(At a regional public university)
This is from a “teacher evalaution” (of me) by a tenured professor who regularly taught statistics.
First, here is a little background about the class. (Math now, then I will try to explain non-mathematically.) I was talking to the class about the sample mean. The previous day, I had showed them that the sample mean of iid normally distributed variables is normal with the same mean and the smple mean’s sigma equal to sigma/sqrt(n). (A trivial computation) The tenured observer wrote that he thought I was talking about,
“…the Central Limit Theorem: that is, the sample mean’s are normally distributed with the same mean and with the samples mean’s sigma equal to sigma/sqrt(n)…”
For a simple explanation of the Central Limit Theorem, see “Applications and Examples” in the wikipedia article .
After that, try this, to convince yourself that the CLT makes sense.

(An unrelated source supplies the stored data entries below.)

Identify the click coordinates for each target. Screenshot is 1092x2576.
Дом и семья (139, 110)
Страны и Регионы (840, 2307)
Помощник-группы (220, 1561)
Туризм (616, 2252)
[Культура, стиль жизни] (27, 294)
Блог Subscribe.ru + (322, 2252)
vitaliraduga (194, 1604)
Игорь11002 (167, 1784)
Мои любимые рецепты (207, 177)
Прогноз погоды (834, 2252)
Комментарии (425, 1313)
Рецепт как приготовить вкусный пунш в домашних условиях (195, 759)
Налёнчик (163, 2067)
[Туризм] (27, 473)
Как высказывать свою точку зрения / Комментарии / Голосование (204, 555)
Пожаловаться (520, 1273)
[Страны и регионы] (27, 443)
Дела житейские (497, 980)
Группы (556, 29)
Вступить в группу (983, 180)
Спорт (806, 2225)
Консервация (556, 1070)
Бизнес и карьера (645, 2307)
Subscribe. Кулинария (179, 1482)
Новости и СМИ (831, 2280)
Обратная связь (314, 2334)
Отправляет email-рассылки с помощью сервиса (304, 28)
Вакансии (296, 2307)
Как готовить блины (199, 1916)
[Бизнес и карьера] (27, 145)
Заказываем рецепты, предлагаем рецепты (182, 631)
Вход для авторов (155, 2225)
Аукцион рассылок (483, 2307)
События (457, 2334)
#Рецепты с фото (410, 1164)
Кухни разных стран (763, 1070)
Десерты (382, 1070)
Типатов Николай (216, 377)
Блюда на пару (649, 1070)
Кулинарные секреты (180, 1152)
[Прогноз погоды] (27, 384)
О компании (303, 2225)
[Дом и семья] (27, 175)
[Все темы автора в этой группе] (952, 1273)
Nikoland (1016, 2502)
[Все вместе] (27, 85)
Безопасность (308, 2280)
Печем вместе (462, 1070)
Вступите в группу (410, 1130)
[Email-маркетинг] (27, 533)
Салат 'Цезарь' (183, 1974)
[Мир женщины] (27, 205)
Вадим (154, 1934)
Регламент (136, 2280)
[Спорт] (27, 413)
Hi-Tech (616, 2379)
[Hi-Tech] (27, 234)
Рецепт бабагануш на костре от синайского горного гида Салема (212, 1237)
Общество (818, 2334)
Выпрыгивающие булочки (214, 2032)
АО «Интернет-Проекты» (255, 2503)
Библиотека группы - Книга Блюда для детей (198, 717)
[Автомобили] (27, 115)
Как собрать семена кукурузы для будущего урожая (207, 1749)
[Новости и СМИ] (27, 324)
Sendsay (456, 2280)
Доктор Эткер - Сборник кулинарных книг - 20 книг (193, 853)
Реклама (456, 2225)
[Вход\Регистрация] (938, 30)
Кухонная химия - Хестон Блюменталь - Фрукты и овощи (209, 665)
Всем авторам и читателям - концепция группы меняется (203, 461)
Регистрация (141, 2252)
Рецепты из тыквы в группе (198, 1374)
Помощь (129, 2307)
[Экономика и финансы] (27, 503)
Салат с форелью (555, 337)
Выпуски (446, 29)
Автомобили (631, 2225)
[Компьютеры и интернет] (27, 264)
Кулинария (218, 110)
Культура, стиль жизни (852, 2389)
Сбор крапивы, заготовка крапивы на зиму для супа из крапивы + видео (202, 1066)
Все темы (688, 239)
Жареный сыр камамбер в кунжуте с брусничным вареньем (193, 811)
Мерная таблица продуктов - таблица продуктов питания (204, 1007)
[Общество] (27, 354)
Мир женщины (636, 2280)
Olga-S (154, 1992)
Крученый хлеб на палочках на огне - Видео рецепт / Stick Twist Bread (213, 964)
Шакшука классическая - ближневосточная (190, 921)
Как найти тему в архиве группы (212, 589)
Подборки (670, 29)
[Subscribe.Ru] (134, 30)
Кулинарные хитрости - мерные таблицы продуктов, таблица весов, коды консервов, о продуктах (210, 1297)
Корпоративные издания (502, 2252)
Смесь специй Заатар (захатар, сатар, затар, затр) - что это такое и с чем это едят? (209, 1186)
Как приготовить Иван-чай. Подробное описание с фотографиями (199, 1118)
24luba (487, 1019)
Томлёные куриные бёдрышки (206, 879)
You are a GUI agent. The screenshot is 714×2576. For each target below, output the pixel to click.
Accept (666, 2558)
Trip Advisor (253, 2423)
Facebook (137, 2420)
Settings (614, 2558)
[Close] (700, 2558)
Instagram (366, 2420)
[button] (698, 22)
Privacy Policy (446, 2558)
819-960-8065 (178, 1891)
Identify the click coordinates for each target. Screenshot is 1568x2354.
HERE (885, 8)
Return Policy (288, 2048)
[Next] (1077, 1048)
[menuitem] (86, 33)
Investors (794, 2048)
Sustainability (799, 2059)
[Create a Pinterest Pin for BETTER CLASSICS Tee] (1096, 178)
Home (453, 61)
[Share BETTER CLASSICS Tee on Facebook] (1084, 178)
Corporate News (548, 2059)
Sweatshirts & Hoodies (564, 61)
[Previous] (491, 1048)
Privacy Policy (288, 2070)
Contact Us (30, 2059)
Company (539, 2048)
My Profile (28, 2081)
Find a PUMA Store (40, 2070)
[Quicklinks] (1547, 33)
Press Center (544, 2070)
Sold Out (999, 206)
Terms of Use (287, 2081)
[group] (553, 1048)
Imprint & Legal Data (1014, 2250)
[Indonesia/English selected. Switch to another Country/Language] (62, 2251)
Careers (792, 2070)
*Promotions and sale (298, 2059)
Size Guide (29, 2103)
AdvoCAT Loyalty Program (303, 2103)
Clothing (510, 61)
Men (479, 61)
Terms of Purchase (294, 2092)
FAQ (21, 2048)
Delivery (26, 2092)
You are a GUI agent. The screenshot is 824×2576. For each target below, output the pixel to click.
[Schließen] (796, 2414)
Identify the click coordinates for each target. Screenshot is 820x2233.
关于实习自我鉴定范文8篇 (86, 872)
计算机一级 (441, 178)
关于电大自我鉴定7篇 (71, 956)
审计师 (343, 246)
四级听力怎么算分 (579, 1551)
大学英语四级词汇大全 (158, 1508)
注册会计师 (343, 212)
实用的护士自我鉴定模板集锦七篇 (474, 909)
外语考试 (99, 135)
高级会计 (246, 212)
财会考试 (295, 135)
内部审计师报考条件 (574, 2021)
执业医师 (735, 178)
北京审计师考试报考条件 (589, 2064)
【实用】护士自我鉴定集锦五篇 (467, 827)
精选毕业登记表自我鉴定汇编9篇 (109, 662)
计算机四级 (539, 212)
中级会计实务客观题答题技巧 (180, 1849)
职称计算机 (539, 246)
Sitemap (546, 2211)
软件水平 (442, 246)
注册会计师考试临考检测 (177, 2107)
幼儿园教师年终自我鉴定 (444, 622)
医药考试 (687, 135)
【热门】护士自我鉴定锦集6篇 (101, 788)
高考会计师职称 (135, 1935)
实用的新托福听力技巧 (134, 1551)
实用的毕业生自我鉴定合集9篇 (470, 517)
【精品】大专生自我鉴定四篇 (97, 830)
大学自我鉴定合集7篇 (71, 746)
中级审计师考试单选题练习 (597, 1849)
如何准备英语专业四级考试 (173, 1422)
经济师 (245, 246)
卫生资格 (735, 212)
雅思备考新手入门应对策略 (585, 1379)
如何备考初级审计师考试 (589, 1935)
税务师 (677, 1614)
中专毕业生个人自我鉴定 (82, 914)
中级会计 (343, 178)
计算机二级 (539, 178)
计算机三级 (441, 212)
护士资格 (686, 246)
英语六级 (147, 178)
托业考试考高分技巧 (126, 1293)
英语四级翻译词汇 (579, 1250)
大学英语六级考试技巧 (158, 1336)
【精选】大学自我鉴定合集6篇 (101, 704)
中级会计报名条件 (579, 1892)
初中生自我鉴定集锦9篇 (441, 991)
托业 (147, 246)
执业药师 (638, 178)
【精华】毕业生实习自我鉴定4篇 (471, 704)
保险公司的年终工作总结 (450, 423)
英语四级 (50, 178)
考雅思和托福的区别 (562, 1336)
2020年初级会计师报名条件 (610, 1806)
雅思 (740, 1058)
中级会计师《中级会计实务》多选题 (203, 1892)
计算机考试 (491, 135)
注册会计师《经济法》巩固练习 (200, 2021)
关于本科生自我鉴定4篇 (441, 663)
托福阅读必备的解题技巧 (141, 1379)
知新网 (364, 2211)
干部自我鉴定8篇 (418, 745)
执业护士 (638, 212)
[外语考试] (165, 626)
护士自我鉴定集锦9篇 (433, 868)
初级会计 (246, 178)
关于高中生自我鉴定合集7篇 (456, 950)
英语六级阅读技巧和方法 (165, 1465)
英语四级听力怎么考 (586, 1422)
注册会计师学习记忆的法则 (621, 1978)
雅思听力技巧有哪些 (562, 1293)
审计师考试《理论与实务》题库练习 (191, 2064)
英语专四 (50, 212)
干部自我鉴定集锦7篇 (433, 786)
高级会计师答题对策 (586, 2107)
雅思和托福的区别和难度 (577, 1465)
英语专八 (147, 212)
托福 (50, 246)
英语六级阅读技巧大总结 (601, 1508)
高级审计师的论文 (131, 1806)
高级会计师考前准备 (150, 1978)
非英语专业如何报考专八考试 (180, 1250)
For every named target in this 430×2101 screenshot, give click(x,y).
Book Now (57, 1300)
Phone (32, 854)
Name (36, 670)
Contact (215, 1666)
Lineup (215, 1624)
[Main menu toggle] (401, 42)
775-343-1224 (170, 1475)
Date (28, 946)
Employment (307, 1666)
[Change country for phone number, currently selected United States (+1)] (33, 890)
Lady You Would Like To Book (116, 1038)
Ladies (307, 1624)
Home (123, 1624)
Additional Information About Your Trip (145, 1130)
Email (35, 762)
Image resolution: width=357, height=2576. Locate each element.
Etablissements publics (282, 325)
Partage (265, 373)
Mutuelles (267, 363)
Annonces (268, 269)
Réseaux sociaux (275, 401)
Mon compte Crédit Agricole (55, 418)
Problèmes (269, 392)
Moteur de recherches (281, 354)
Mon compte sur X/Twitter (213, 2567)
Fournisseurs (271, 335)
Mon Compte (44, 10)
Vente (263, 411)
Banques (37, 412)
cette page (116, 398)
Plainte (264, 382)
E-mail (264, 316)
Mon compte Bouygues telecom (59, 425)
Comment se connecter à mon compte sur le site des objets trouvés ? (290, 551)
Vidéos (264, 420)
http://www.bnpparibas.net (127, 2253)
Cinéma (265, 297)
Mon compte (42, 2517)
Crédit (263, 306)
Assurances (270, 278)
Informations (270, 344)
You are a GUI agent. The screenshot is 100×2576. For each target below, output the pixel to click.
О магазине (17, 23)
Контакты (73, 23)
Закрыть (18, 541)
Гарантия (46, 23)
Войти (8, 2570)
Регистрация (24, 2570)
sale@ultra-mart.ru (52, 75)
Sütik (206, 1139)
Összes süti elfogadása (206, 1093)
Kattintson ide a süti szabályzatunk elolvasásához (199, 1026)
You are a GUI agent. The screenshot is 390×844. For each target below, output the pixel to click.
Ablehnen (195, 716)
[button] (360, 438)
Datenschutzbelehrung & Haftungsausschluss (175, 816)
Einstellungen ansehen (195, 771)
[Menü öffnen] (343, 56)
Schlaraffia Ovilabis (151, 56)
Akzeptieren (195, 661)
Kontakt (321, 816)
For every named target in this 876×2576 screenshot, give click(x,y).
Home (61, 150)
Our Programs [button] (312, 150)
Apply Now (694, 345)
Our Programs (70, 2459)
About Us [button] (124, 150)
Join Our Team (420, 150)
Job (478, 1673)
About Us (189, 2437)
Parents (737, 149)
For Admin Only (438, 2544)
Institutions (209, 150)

Imagine an experiment where all the results are numbers between 0 and 1, and are equally likely (uniformly distributed). Now, imagine doing the experiment twice in a row and taking the average. The average is between 0 and 1 again, but are all the numbers now equally likely? To really see what numbers are most likely for the averages, do the experiment a hundred times and plot the averages. Are all the numbers between 0 and 1 now equally likely? Do you think that the probability of getting an average of zer0 is the same as getting an average of .5? (To simplify, further, suppose 0, .5, and 1 are the only possiblities, and they are equally likely. In repeating the experiment a 100 times, how many ways are there of getting an average of 0 or 1, or even very close? of something close to .5?)
If you graph the likelihood of the numbers for any n, you will see that as n gets bigger, the curve will look more and more like a bell curve (but never exactly), as n gets bigger. That, in a nutshell, is the idea of the Central Limit Theorem. What is critical here? That the initial probabilities do not have to be normal and that the sample means approach annormal. That is a powerful result that is extremely useful in probability and statistics. Compare that with what the professor above thought the Central Limit Theorem was – and ask yourself if you think his students are going to have a handicap if they ever teach high school statistics? and more.